- Kutipan teks -
(Sumber : Dokumentasi Penulis)

Terorisme: Donasi untuk Gerakan Teror di Indonesia

Opini

Hendro Fernando, adalah seorang pemuda yang energik, dengan profil fisik yang menggambarkan sebagai lelaki yang sehat, tegas dan pemberani. Tubuhnya yang tinggi besar menggambarkan sebagai seorang yang pertumbuhan fisiknya sangat memadai. Lelaki keturunan Sumatera Barat dan besar di Bekasi Jawa Barat ini menunjukkan dirinya sebagai seseorang yang memiliki keberanian untuk melakukan tindakan, bahkan menjadi teroris. Hendro tertarik dengan gerakan radikalisme melalui pertemanan dengan orang yang seide tentang keinginan mendirikan negara Islam. Hendro dibaiat menjadi bagian dari jaringan terorisme dengan penugasan untuk mencari dana  melalui donasi kemanusiaan.

  

Saya bertemu dengan Hendro Fernando, pada saat acara “Focus Group Discussion (FGD) Dakwah Kontra Radikalisme Berbasis Moderasi Beragama dan Peta Penyebaran Gerakan Radikal di Jawa Barat”, yang diselenggarakan di Pondok Pesantren Nurul Huda, Setu, Bekasi, Jawa Barat. Hadir di dalam acara tersebut para narasumber, yaitu: Prof. Dr. Nur Syam, MSi (Guru Besar FDK UINSA Surabaya),  Kiai Atho Ramli Musthofa (Pendiri Pesantren Nurul Huda dan Ketua NU Cabang Bekasi), Hendro Fernando (mantan Napiter), dan  Dr. Ade Abdul Hak, M.Hum, CIQnR (Dekan Fahum UIN Syahid Jakarta), dan sejumlah tim peneliti: Prof. Dr. Abd. Halim, Dr. Abdul Basith, Dr. A. Mujib Adnan, M. Bashori, Lc, MA (Pesantren Darul Muttaqin Manukan Surabaya), Mevy Eka Nurhalizah, M.Sos, Eva Putriya Hasanah, M.Sos, para mahasiswa UINSA dan UIN Syahid Jakarta. Lalu, Drs. Ali Anwar, MPdI, Rois Syuriah PCNU Bekasi, dan sejumlah ketua MWC NU se Kabupaten Bekasi dan organisasi di bawah NU pada pengurus NU Cabang Bekasi. Acara dihelat 04/11/2023.

- Tujuan 1 -
Menurut kutipan teks, tugas apa yang diberikan kepada Hendro setelah ia dibaiat menjadi bagian dari jaringan terorisme?
- Tujuan 2 -
Ketik ulang sebagian kutipan teks secara persis, dimulai dari kata-kata yang memuat "(Sumber : Dokumentasi" dan berhenti setelah "melalui donasi kemanusiaan.".
Materi di bawah ini tidak ada hubungannya dengan kutipan teks.

- Cuplikan data -

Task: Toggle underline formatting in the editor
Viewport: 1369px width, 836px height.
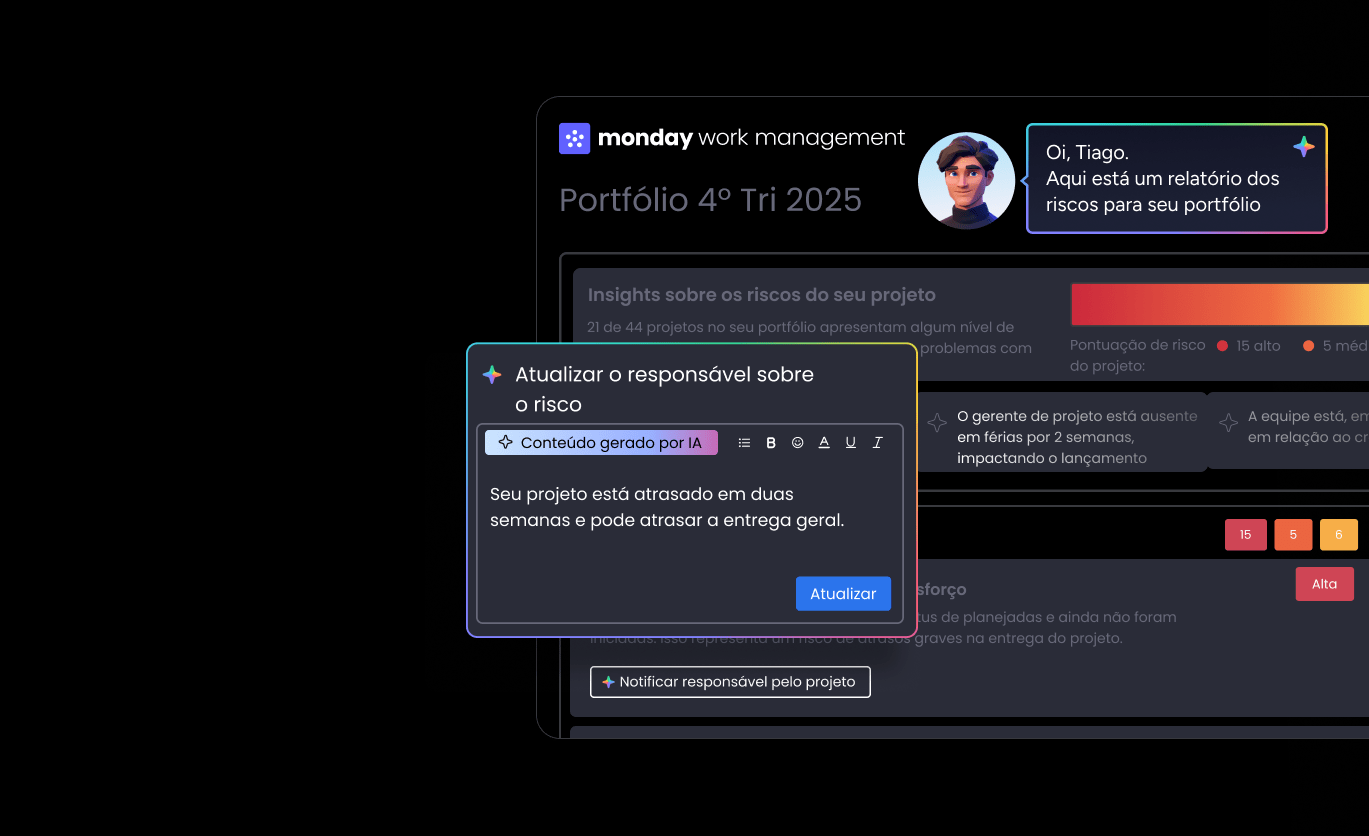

- Jawaban akhir 1 -
Ia ditugaskan mencari dana melalui donasi kemanusiaan.

- Jawaban akhir 2 -
(Sumber : Dokumentasi Penulis)

Terorisme: Donasi untuk Gerakan Teror di Indonesia

Opini

Hendro Fernando, adalah seorang pemuda yang energik, dengan profil fisik yang menggambarkan sebagai lelaki yang sehat, tegas dan pemberani. Tubuhnya yang tinggi besar menggambarkan sebagai seorang yang pertumbuhan fisiknya sangat memadai. Lelaki keturunan Sumatera Barat dan besar di Bekasi Jawa Barat ini menunjukkan dirinya sebagai seseorang yang memiliki keberanian untuk melakukan tindakan, bahkan menjadi teroris. Hendro tertarik dengan gerakan radikalisme melalui pertemanan dengan orang yang seide tentang keinginan mendirikan negara Islam. Hendro dibaiat menjadi bagian dari jaringan terorisme dengan penugasan untuk mencari dana  melalui donasi kemanusiaan.